Ok, well clearly that bug isn't the cause of your pain. (The debug log showed the same excessive number of missed packets.)

There were not many changes to the TCP layer and below between 2015 and 2020. The window resizing code was added and was pretty extensively tested, but even then it still has the bug I think I found. But otherwise, the code is not that much different.

If the card were in my possession I'd just start "bisecting" the problem and trying to figure out which exact commit to the library causes the problem with receive speed. I could do that with you, but it would be tedious for you to keep running experiments. If you are up to it let me know; with about 10 variations it should be possible to narrow down where it broke. While it's easy to blame the specific environment, I'd like to find the root cause. There might be a lesson to be learned that makes the code more robust for everybody. (If we do that we should move to email.)

Reply 46 of 47, by mbbrutman

User metadata
Rank Member
Rank
Member

Just a quick update ...

Grzyb and I are still debugging, but one of the problems I found is his MTU size. He was using the default MTU which is 576, when 1500 is optimal for Ethernet. MTU is specified in the mTCP CFG file, so if you have not set it then you are using the default of 576. Larger MTU means fewer packets and interrupts for the same size of data transfer.

That being said, the code should work with MTU set to 576. What Grzyb is seeing on his machine is still abnormal.
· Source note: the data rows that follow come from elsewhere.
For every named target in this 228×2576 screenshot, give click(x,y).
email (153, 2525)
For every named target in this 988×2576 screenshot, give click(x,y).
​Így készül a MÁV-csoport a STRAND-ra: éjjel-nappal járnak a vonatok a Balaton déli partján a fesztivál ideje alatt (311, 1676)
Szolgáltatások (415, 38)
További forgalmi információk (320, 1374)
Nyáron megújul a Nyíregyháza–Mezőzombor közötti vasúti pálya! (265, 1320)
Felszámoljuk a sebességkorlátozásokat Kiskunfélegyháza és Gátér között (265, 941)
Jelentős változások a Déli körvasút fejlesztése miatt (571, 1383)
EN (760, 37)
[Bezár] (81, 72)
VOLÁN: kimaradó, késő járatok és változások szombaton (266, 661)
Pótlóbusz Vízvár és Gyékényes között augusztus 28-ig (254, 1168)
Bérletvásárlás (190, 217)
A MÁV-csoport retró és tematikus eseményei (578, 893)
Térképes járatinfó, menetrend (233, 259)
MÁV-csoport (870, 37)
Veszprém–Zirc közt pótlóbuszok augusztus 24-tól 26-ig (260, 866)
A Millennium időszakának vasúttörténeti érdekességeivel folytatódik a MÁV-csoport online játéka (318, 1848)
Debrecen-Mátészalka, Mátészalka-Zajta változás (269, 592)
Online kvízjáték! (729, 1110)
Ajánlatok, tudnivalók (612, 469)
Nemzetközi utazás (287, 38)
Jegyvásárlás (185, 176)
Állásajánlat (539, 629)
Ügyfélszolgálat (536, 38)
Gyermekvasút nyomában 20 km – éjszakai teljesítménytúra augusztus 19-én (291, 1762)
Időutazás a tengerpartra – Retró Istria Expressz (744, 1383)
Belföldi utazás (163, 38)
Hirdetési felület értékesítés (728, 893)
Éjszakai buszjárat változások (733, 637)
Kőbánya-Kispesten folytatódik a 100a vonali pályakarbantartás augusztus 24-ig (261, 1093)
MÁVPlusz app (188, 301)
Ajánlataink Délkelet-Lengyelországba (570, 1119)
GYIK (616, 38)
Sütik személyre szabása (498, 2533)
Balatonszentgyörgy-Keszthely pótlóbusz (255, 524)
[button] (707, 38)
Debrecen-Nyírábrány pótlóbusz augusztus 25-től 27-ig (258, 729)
But with MTU set to 1500 his machine flies ...

Reply 47 of 47, by mbbrutman

User metadata
Rank Member
Rank
Member

Wrapping this up ...

I had a small bug, but fixing it had no effect because it wasn't the root of the problem.

If you are running a shim to make an ODI driver look like a packet driver you should specify an MTU of 1500. With the default MTU of 576 many more packets were being generated, and it was causing the ODI layer to "drop packets on the floor" silently, making it look like lost packets to mTCP.

The other way to work around that problem is to specify more buffers for the ODI layer in the NET.CFG file. There are web pages recommending 8 buffers for the ODI layer. 12 or 16 is definitely better, and at 16 Grzyb noticed no transfer errors at full speed, even with the MTU set to 576. With MTU at 1500 he was getting over 870KB/sec using FTP.